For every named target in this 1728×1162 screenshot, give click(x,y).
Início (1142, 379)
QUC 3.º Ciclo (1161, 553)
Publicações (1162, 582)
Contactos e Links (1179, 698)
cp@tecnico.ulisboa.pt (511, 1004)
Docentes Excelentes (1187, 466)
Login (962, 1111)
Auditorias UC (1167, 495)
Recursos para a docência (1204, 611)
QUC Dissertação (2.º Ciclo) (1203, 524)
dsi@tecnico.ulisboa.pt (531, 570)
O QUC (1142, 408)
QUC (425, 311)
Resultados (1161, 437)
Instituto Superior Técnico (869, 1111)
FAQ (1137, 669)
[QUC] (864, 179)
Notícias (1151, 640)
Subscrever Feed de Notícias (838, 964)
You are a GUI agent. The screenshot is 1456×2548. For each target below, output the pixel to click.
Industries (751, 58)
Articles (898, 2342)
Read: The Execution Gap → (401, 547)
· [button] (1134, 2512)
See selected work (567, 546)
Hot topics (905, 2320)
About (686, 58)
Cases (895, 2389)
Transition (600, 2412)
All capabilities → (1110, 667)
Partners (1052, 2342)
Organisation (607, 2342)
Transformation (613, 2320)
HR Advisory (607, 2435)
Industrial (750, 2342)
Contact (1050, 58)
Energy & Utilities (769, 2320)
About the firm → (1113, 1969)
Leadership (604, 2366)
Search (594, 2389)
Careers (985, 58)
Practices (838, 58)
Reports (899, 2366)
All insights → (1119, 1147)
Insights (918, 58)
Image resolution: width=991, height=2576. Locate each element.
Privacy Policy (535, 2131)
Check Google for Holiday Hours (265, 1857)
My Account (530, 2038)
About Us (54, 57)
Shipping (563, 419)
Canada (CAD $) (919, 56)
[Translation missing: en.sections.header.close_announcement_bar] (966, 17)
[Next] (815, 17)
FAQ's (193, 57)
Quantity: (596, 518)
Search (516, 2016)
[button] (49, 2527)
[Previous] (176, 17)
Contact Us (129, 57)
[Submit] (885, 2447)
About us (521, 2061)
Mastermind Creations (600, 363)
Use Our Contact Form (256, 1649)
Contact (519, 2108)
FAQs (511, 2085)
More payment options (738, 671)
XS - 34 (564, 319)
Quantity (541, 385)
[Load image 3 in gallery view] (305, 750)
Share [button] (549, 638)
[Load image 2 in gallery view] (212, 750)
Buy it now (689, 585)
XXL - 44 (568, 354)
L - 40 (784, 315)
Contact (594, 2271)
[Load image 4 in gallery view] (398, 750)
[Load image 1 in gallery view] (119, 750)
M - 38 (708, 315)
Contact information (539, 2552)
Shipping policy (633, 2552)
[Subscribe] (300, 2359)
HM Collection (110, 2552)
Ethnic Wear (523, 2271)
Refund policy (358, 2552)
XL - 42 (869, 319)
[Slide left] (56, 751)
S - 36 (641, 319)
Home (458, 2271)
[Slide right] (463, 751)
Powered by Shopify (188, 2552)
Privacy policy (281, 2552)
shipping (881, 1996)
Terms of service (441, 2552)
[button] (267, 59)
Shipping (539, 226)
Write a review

__Task goal__:
Can you give every item above as a numbered list, with blank lines left out?

__Task solution__:
1. For every named target in this 1728×1162 screenshot, give click(x,y).
2. Início (1142, 379)
3. QUC 3.º Ciclo (1161, 553)
4. Publicações (1162, 582)
5. Contactos e Links (1179, 698)
6. cp@tecnico.ulisboa.pt (511, 1004)
7. Docentes Excelentes (1187, 466)
8. Login (962, 1111)
9. Auditorias UC (1167, 495)
10. Recursos para a docência (1204, 611)
11. QUC Dissertação (2.º Ciclo) (1203, 524)
12. dsi@tecnico.ulisboa.pt (531, 570)
13. O QUC (1142, 408)
14. QUC (425, 311)
15. Resultados (1161, 437)
16. Instituto Superior Técnico (869, 1111)
17. FAQ (1137, 669)
18. [QUC] (864, 179)
19. Notícias (1151, 640)
20. Subscrever Feed de Notícias (838, 964)
21. You are a GUI agent. The screenshot is 1456×2548. For each target below, output the pixel to click.
22. Industries (751, 58)
23. Articles (898, 2342)
24. Read: The Execution Gap → (401, 547)
25. · [button] (1134, 2512)
26. See selected work (567, 546)
27. Hot topics (905, 2320)
28. About (686, 58)
29. Cases (895, 2389)
30. Transition (600, 2412)
31. All capabilities → (1110, 667)
32. Partners (1052, 2342)
33. Organisation (607, 2342)
34. Transformation (613, 2320)
35. HR Advisory (607, 2435)
36. Industrial (750, 2342)
37. Contact (1050, 58)
38. Energy & Utilities (769, 2320)
39. About the firm → (1113, 1969)
40. Leadership (604, 2366)
41. Search (594, 2389)
42. Careers (985, 58)
43. Practices (838, 58)
44. Reports (899, 2366)
45. All insights → (1119, 1147)
46. Insights (918, 58)
47. Image resolution: width=991, height=2576. Locate each element.
48. Privacy Policy (535, 2131)
49. Check Google for Holiday Hours (265, 1857)
50. My Account (530, 2038)
51. About Us (54, 57)
52. Shipping (563, 419)
53. Canada (CAD $) (919, 56)
54. [Translation missing: en.sections.header.close_announcement_bar] (966, 17)
55. [Next] (815, 17)
56. FAQ's (193, 57)
57. Quantity: (596, 518)
58. Search (516, 2016)
59. [button] (49, 2527)
60. [Previous] (176, 17)
61. Contact Us (129, 57)
62. [Submit] (885, 2447)
63. About us (521, 2061)
64. Mastermind Creations (600, 363)
65. Use Our Contact Form (256, 1649)
66. Contact (519, 2108)
67. FAQs (511, 2085)
68. More payment options (738, 671)
69. XS - 34 (564, 319)
70. Quantity (541, 385)
71. [Load image 3 in gallery view] (305, 750)
72. Share [button] (549, 638)
73. [Load image 2 in gallery view] (212, 750)
74. Buy it now (689, 585)
75. XXL - 44 (568, 354)
76. L - 40 (784, 315)
77. Contact (594, 2271)
78. [Load image 4 in gallery view] (398, 750)
79. [Load image 1 in gallery view] (119, 750)
80. M - 38 (708, 315)
81. Contact information (539, 2552)
82. Shipping policy (633, 2552)
83. [Subscribe] (300, 2359)
84. HM Collection (110, 2552)
85. Ethnic Wear (523, 2271)
86. Refund policy (358, 2552)
87. XL - 42 (869, 319)
88. [Slide left] (56, 751)
89. S - 36 (641, 319)
90. Home (458, 2271)
91. [Slide right] (463, 751)
92. Powered by Shopify (188, 2552)
93. Privacy policy (281, 2552)
94. shipping (881, 1996)
95. Terms of service (441, 2552)
96. [button] (267, 59)
97. Shipping (539, 226)
98. Write a review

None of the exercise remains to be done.